Turkey and Egypt held the second round of their political consultations in Ankara on Tuesday.
Turkish Deputy Foreign Minister Sedat Önal and his Egyptian counterpart Hamdi Sanad Loza led their respective delegations, said a Turkish Foreign Ministry statement.
Noting that bilateral matters were addressed during the first day of talks, the statement said, the delegations are expected to exchange views on regional matters on the second day of talks on Wednesday.
"The parties aim to advance and normalize relations on the basis of mutual benefit," it added.
Earlier this year, Turkey said it had resumed diplomatic contact with Egypt and wanted to improve cooperation after years of tensions that began with the disruption of relations in 2013.
In May, a delegation of senior Turkish officials traveled to Egypt for an official visit – the first since 2013 – to discuss normalizing diplomatic relations amid efforts by the two countries to improve bilateral ties that deteriorated following the Arab Spring.
On May 5, a Turkish delegation headed by Deputy Foreign Minister Önal visited Cairo at Egypt's invitation. At the end of the visit, the two countries issued a joint statement describing the exploratory round of bilateral talks between them as "frank and in-depth."
Egypt and Turkey have not shared ambassadors since 2013, when relations worsened following the ousting of Egyptian President Mohamed Morsi by military chief Abdel Fattah al-Sisi, now the country’s president.
Turkey-Egypt ties have continued at the level of charge d'affairs since 2013. During this period, brief meetings were held between the foreign ministers of the two countries on various occasions.
Meanwhile, the Turkish Embassy in Cairo and consulate in Alexandria, as well as the Egyptian Embassy in Ankara and consulate in Istanbul, have continued their usual activities.
Foreign Minister Mevlüt Çavuşoğlu said his country was taking “positive steps" to improve relations as Turkish and Egyptian officials were holding a second round of talks in Ankara.
“Our friends at the ministry are meeting (Egyptian officials),” he said in an interview with Turkish broadcaster NTV. “If we decide together after the meetings, we will take the necessary mutual steps to appoint an ambassador.”

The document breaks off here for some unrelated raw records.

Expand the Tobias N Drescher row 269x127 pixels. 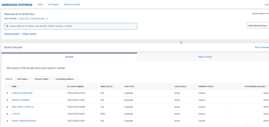[x=7, y=93]
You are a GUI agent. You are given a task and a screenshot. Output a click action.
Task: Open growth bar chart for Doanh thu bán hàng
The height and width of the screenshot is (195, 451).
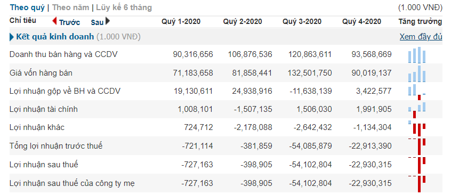417,55
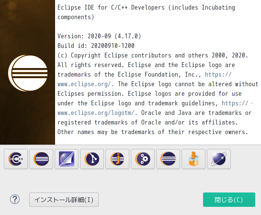
Task: Click the Build id: 20200910-1200 line
Action: (x=96, y=45)
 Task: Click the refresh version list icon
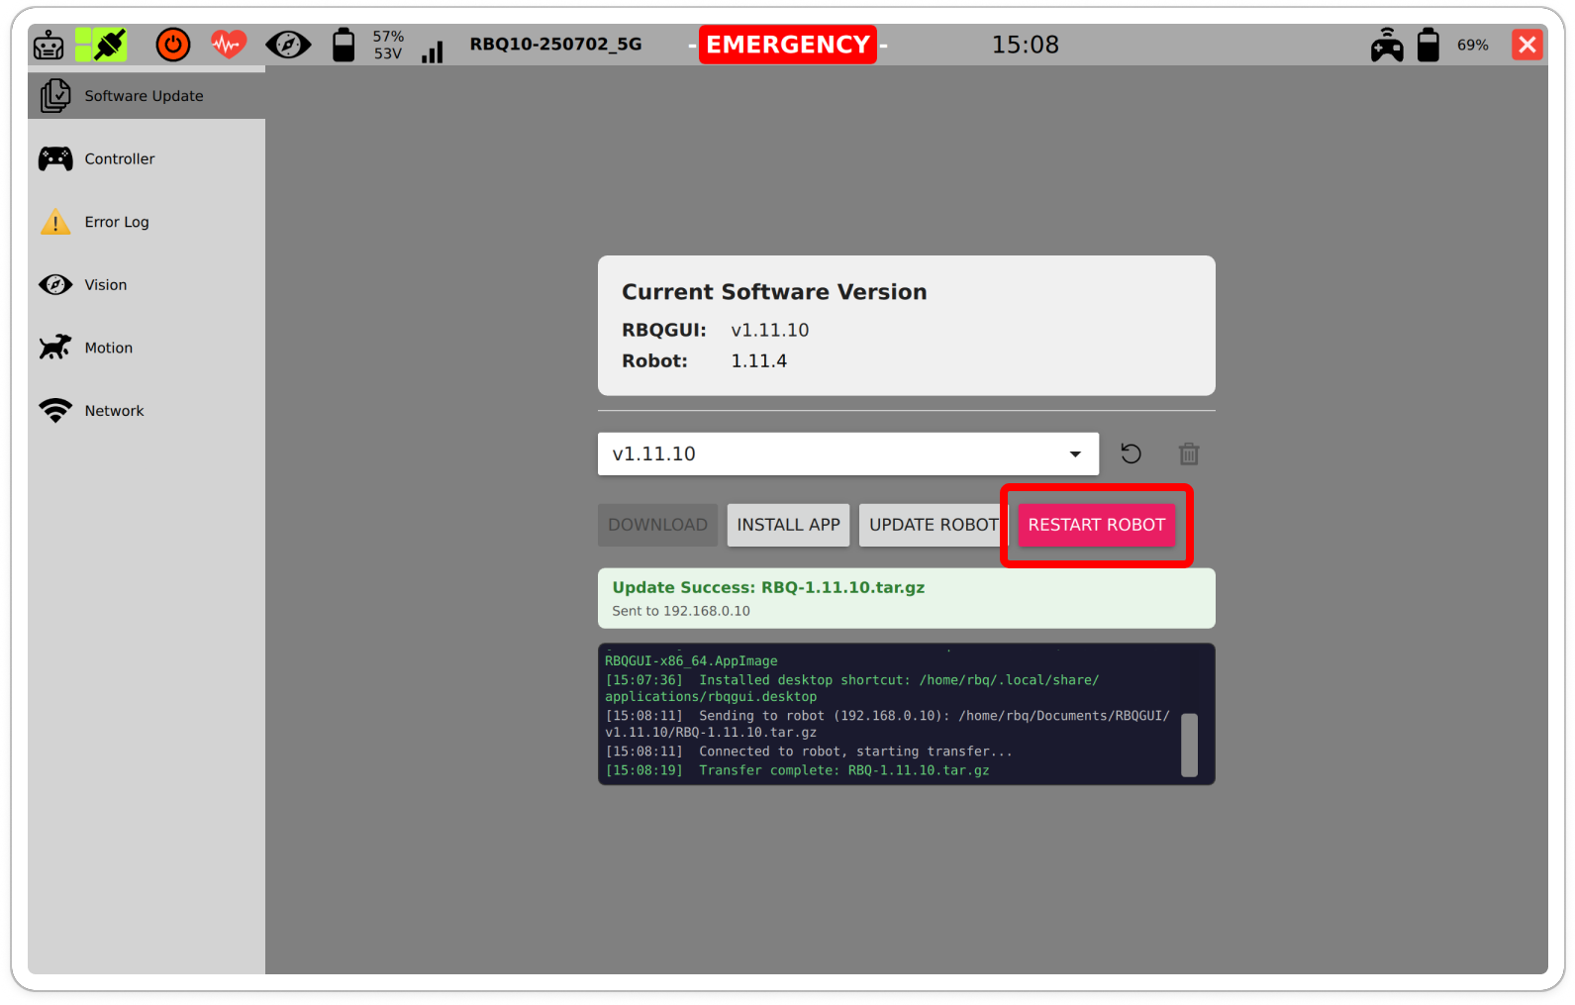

“There is no lasting friendship or enmity in international relations,” said Çavuşoğlu.
The minister held out the possibility of striking a maritime deal with Egypt in the Eastern Mediterranean, similar to the one struck with the Tripoli government in late 2019. That deal led to renewed tensions between Turkey and neighboring Greece and Greek Cyprus over energy exploration in the region.
"They (Egypt) will make more gains if they make an agreement with us," he said.
Çavuşoğlu proposed a summit of Eastern Mediterranean nations to reconcile disputes.
Turkey has been at loggerheads with Egypt, the UAE and Saudi Arabia over a number of issues, most recently the conflict in Libya, where Ankara backed the U.N.-recognized administration in Tripoli while its Arab rivals supported an opposing faction led by putschist Gen. Khalia Haftar.
Experts say that several developments including the change of administration in the United States, natural gas reserves in the Eastern Mediterranean as well as new alliances in the Middle East, have caused increasing diplomacy between Ankara and Cairo.
Journalist Mustafa Özcan told Anadolu Agency (AA) that both countries put forth a will to restore relations and that relations are improving, albeit slowly.
Özcan underlined that Turkey is neighboring the Arab world and that Turkey and Egypt have common areas of interest in Libya, North Africa, Syria and Iraq.
On the other side, Egyptian journalist Saliha Allam said that Cairo and Ankara know the importance of improving relations.
“General interests and developments in the international arena are forcing both countries to postpone their disagreements and act together in some issues. Egypt needs Turkey in some regional issues just as Turkey needs Egypt in some files,” Allam said, adding that although both countries may not overcome disagreements regarding the Muslim Brotherhood, the issues of Libya and the Eastern Mediterranean have priority.
Muhammed Zevavi of Sakarya University said that new alliances in the region influence Ankara-Cairo ties and pointed to rifts between Saudi Arabia and the UAE.
Zevavi also said that both countries could make an agreement on maritime zones in the Eastern Mediterranean.
“This agreement would disturb Greece, the Greek Cypriot administration, Israel and France.”